Dentatorubropallidoluysian atrophy: Clinicopathological study of eight autopsy cases with special reference to the clinicopathological correlation between pyramidal sign and involvement of the pyramidal tract

Abstract

This paper reports a clinicopathological study of eight Japanese patients with dentatorubropallidoluysian atrophy (DRPLA) with special reference to the clinicopathological correlation between the pyramidal sign and involvement of the pyramidal tract. None of the patients were related. There were five males and three females with age at disease onset ranging from 8 to 43 years, and the length of clinical course from 12 to 28 years. In each case the pattern of inheritance of the disease was consistent with that of an autosomal dominant trait. The neurological examination revealed that all eight individuals had dementia and showed cerebellar signs.
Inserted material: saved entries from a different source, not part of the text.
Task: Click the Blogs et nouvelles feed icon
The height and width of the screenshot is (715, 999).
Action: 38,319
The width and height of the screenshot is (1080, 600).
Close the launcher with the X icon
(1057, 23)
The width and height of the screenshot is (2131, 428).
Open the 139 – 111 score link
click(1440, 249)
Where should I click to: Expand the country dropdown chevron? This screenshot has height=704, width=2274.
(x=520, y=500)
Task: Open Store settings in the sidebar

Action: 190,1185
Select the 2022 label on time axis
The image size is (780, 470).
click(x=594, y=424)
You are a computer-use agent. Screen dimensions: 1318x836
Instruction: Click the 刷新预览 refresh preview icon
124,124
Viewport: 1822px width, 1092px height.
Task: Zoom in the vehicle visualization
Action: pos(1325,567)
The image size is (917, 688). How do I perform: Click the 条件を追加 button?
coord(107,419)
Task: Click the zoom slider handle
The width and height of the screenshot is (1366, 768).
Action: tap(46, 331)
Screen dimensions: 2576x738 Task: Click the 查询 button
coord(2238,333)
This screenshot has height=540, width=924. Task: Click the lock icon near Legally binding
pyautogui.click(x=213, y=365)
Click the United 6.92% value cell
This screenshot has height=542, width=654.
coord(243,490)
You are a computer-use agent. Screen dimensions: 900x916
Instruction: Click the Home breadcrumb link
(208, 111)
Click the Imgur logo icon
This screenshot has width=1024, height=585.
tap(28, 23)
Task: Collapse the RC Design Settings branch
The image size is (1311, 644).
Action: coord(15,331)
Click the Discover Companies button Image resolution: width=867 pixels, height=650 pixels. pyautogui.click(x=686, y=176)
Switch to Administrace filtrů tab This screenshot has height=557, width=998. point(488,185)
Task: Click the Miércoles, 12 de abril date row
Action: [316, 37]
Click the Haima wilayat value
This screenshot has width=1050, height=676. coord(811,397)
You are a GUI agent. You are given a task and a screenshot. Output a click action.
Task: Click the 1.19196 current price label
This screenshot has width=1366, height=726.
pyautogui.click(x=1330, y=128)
Seven patients had epilepsy and choreoathetoid involuntary movement; myoclonus was evident in six cases. Degeneration of the globus pallidus (the lateral segment in particular) and of the dentate nucleus were the principal pathological features of the DRPLA patients. Pyramidal signs were noted in four patients. Evidence of pyramidal tract involvement was found in three cases. However, the clinicopathological correlation between pyramidal sign and pyramidal tract involvement was weak as there was concurrence of both in only one case. We suggest that pyramidal signs are being overlooked in DRPLA.